* _Problem to work on_
Could you reproduce the material below exactly, from the line containing "Toggle video player fullscreen mode" through its last line, and leave out everything else?

________________________________________

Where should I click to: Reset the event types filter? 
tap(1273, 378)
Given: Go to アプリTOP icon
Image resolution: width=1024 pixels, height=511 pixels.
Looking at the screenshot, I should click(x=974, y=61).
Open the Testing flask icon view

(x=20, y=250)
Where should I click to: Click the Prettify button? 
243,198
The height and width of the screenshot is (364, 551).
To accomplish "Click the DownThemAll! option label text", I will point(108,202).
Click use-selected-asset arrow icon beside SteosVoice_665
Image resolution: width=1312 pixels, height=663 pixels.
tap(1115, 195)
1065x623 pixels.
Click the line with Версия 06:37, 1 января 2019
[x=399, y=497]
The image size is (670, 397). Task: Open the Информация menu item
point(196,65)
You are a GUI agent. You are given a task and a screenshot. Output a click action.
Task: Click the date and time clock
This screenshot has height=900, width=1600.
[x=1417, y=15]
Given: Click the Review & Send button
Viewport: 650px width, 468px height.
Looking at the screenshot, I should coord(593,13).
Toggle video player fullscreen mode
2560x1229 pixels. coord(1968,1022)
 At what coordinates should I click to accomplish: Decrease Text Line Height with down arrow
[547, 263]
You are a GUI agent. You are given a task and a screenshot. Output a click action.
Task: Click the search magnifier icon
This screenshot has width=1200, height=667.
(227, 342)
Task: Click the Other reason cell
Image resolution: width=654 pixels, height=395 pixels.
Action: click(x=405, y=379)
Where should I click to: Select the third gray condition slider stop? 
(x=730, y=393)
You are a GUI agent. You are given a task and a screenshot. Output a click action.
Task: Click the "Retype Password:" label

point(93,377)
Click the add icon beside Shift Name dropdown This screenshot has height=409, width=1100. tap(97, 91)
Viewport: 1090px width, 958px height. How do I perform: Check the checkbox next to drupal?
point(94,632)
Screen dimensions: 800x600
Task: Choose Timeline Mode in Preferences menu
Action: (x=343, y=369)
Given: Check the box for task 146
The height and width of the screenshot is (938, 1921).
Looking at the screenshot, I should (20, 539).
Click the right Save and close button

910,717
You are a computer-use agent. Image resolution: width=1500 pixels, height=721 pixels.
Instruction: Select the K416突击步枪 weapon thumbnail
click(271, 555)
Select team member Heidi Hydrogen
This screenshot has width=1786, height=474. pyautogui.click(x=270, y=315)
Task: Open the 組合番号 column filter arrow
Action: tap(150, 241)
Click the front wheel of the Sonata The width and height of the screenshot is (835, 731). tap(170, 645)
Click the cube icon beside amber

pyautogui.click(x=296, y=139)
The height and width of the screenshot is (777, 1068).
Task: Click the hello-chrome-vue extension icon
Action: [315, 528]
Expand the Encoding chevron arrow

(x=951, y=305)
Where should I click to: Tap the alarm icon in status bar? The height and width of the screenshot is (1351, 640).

________________________________________

* _Result below_
Toggle video player fullscreen mode
2560x1229 pixels. coord(1968,1022)
 At what coordinates should I click to accomplish: Decrease Text Line Height with down arrow
[547, 263]
You are a GUI agent. You are given a task and a screenshot. Output a click action.
Task: Click the search magnifier icon
This screenshot has width=1200, height=667.
(227, 342)
Task: Click the Other reason cell
Image resolution: width=654 pixels, height=395 pixels.
Action: click(x=405, y=379)
Where should I click to: Select the third gray condition slider stop? 
(x=730, y=393)
You are a GUI agent. You are given a task and a screenshot. Output a click action.
Task: Click the "Retype Password:" label

point(93,377)
Click the add icon beside Shift Name dropdown This screenshot has height=409, width=1100. tap(97, 91)
Viewport: 1090px width, 958px height. How do I perform: Check the checkbox next to drupal?
point(94,632)
Screen dimensions: 800x600
Task: Choose Timeline Mode in Preferences menu
Action: (x=343, y=369)
Given: Check the box for task 146
The height and width of the screenshot is (938, 1921).
Looking at the screenshot, I should (20, 539).
Click the right Save and close button

910,717
You are a computer-use agent. Image resolution: width=1500 pixels, height=721 pixels.
Instruction: Select the K416突击步枪 weapon thumbnail
click(271, 555)
Select team member Heidi Hydrogen
This screenshot has width=1786, height=474. pyautogui.click(x=270, y=315)
Task: Open the 組合番号 column filter arrow
Action: tap(150, 241)
Click the front wheel of the Sonata The width and height of the screenshot is (835, 731). tap(170, 645)
Click the cube icon beside amber

pyautogui.click(x=296, y=139)
The height and width of the screenshot is (777, 1068).
Task: Click the hello-chrome-vue extension icon
Action: [315, 528]
Expand the Encoding chevron arrow

(x=951, y=305)
Where should I click to: Tap the alarm icon in status bar? The height and width of the screenshot is (1351, 640).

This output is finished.